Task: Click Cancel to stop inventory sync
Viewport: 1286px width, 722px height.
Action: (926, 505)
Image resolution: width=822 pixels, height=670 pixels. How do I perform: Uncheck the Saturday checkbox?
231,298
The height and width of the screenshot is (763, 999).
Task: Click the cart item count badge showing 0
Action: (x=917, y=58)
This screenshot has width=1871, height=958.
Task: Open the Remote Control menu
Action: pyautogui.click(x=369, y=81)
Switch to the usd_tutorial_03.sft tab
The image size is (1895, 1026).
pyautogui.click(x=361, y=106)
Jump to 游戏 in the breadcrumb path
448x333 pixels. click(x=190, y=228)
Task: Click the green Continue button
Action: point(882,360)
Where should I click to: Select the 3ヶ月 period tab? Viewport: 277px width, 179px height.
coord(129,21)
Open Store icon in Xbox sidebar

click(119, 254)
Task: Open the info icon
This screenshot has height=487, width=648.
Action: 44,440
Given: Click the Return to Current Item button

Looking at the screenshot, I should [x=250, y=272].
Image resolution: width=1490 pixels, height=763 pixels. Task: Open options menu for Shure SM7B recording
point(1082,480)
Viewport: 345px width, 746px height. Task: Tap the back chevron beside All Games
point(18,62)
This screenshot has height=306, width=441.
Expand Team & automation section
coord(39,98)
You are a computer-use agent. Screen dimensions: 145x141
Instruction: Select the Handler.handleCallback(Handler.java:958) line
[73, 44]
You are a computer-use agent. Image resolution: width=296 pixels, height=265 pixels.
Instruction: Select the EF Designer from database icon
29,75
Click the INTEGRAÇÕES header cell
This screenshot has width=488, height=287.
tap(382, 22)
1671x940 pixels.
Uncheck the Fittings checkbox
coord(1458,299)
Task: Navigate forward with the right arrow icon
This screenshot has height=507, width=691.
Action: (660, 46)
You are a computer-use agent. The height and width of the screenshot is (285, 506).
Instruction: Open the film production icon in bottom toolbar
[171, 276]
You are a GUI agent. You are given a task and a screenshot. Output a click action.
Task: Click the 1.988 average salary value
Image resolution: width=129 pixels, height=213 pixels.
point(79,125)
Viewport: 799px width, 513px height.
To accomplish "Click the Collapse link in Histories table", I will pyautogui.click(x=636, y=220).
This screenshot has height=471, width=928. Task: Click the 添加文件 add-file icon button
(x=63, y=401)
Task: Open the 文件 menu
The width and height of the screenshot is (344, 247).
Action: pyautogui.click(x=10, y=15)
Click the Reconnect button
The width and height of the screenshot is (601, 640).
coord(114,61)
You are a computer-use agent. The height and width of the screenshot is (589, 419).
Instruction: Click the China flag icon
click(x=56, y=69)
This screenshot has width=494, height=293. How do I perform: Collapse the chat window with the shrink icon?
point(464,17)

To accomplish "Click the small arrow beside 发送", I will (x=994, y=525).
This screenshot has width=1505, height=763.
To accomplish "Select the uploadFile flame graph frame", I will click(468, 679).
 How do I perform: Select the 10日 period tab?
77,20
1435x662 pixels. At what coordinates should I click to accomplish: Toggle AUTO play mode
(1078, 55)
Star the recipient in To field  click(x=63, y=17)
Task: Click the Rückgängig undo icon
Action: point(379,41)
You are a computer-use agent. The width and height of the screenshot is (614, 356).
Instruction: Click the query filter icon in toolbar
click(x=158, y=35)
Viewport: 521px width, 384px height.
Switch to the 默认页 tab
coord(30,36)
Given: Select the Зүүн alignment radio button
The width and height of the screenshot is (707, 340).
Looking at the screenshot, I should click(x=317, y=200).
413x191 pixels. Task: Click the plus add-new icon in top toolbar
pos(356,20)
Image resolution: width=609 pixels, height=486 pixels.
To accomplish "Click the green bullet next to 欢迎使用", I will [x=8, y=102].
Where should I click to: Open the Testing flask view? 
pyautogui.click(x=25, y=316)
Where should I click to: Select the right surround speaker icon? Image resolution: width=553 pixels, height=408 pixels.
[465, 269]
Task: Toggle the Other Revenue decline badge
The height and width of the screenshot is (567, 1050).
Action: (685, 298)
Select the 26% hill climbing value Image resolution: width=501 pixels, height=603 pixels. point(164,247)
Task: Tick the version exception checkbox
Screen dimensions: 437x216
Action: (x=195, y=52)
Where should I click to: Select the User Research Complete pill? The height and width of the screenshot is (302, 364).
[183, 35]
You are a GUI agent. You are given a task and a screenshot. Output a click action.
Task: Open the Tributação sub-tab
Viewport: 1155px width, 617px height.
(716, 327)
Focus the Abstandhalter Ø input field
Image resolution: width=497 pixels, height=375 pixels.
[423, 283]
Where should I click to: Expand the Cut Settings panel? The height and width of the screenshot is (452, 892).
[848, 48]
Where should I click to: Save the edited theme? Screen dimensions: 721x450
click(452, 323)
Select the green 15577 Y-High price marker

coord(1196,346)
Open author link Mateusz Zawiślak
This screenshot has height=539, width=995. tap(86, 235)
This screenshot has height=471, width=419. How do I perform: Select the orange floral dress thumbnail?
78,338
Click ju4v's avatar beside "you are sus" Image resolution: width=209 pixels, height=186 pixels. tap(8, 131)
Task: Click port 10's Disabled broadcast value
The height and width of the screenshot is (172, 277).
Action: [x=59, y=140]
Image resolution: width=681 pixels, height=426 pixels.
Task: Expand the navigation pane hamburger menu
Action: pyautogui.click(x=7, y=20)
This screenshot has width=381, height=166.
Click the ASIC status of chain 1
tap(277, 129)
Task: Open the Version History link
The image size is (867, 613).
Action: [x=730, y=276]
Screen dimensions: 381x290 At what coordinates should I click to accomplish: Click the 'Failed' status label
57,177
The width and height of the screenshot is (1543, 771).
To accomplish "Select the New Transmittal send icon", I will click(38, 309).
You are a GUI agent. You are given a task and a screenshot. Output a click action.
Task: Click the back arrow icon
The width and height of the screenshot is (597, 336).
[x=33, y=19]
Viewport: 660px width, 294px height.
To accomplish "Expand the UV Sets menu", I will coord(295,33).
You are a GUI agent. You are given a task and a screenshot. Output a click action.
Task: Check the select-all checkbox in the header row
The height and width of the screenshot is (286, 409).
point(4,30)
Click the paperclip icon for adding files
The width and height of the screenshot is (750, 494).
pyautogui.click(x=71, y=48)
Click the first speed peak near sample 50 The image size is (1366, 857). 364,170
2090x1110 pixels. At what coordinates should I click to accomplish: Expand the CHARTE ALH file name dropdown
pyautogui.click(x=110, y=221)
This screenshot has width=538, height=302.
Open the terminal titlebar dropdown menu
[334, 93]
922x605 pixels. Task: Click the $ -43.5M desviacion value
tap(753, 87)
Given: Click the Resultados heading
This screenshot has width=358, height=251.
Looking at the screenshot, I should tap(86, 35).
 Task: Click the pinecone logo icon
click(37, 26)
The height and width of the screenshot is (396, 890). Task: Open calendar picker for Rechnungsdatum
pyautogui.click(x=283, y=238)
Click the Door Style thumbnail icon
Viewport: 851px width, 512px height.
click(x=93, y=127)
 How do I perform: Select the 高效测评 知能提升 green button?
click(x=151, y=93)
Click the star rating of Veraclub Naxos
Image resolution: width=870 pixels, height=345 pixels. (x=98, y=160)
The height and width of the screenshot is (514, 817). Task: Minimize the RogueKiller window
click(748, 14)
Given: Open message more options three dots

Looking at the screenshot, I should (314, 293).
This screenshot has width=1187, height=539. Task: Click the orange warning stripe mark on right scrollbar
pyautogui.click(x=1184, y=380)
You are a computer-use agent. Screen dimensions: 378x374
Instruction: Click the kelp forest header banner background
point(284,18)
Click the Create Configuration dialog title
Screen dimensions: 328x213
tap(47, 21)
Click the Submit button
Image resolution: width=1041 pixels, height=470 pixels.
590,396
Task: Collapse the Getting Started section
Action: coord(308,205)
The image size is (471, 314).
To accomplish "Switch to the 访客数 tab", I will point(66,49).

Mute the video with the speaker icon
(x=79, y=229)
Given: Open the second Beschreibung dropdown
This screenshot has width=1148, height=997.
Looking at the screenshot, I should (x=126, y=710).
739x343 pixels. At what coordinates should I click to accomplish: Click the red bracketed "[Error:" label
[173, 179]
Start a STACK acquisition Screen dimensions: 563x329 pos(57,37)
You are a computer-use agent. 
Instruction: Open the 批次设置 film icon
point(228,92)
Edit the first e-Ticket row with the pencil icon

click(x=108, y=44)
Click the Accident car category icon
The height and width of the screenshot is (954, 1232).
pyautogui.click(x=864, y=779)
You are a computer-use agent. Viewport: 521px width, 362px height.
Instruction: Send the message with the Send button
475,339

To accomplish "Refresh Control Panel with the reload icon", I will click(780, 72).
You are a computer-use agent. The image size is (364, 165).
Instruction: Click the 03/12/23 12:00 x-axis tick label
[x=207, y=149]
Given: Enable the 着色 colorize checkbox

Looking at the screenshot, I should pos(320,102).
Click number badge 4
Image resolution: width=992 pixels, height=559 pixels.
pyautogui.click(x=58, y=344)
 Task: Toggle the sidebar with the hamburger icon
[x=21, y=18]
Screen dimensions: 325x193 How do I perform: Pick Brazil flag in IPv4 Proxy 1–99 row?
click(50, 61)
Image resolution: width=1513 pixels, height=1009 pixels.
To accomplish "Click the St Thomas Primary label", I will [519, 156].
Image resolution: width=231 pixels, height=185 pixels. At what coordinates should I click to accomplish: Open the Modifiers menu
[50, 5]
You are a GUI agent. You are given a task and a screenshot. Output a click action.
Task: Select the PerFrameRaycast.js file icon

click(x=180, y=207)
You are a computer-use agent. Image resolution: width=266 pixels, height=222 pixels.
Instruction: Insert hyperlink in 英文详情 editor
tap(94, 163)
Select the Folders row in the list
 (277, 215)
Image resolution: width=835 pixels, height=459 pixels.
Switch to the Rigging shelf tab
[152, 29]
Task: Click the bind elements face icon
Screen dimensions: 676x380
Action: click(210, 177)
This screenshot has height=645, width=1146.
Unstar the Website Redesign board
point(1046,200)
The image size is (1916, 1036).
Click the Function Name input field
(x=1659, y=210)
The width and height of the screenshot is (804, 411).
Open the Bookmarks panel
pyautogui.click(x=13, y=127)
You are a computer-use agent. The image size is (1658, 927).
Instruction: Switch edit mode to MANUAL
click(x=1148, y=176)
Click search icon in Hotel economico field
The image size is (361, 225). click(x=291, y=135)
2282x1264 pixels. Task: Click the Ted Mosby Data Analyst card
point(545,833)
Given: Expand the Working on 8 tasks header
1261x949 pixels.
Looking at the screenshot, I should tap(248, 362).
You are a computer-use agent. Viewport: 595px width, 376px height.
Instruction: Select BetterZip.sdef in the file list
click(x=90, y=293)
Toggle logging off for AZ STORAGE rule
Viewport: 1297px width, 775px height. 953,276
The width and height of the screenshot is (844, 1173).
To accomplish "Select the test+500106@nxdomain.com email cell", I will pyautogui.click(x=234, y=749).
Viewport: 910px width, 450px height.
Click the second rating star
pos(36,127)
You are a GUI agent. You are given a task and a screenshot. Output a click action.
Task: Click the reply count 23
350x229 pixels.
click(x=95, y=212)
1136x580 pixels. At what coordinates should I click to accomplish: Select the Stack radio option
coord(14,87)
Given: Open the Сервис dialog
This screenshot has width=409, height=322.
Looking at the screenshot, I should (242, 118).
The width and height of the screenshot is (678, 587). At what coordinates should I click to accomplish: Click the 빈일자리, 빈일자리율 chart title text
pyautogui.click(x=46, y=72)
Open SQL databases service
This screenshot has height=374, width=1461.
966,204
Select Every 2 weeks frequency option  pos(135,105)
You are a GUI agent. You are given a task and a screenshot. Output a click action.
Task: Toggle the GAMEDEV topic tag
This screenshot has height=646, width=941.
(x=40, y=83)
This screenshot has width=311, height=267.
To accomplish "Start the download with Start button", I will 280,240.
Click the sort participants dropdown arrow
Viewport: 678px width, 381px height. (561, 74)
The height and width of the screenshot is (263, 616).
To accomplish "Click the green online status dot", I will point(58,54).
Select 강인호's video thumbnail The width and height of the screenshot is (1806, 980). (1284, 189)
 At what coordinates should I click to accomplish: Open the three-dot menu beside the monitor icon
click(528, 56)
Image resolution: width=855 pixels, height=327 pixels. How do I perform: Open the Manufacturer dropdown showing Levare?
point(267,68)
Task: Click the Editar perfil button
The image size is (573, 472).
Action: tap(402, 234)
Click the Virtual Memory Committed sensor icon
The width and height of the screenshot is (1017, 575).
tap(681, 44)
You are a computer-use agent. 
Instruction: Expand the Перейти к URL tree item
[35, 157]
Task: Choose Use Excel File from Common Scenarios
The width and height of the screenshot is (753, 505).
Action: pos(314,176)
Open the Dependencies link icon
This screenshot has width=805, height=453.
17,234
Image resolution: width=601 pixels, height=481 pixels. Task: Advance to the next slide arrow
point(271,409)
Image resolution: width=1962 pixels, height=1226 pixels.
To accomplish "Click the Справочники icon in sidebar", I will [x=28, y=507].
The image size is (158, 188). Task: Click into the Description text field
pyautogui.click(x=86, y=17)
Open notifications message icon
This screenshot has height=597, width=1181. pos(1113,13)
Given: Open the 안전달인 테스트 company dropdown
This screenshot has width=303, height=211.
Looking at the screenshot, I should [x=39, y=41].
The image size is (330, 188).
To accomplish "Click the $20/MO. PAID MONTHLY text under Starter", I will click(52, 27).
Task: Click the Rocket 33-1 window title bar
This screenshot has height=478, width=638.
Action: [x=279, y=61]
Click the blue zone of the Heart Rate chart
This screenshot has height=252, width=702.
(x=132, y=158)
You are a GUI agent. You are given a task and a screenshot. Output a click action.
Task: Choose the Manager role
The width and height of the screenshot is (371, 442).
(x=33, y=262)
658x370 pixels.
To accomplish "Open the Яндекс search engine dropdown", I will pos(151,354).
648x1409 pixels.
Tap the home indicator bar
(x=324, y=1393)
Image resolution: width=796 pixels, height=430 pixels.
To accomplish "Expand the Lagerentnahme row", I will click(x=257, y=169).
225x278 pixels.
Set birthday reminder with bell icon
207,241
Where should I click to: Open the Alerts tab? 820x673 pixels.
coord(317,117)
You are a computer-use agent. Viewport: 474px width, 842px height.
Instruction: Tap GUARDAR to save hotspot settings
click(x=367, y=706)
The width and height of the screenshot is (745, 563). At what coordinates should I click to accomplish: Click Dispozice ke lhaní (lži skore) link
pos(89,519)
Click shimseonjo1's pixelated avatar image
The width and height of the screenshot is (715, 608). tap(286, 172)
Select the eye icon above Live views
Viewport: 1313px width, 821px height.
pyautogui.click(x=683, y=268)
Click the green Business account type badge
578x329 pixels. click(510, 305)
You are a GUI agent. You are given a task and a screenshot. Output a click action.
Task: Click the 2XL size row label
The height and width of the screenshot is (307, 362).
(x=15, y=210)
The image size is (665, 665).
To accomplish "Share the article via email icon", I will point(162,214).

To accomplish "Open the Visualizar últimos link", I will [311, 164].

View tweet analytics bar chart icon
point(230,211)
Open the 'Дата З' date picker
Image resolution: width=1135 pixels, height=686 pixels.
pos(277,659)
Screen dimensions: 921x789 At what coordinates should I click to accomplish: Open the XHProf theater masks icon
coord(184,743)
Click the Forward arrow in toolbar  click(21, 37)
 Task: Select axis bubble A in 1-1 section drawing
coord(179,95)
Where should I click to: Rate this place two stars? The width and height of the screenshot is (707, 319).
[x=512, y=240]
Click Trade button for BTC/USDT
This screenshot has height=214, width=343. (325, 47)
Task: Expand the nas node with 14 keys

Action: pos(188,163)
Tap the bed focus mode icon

───

# The request:
Reproduce the data verbatim, from its first line through the line that contains "Action: (926, 505)".

# Answer in full:
Task: Click Cancel to stop inventory sync
Viewport: 1286px width, 722px height.
Action: (926, 505)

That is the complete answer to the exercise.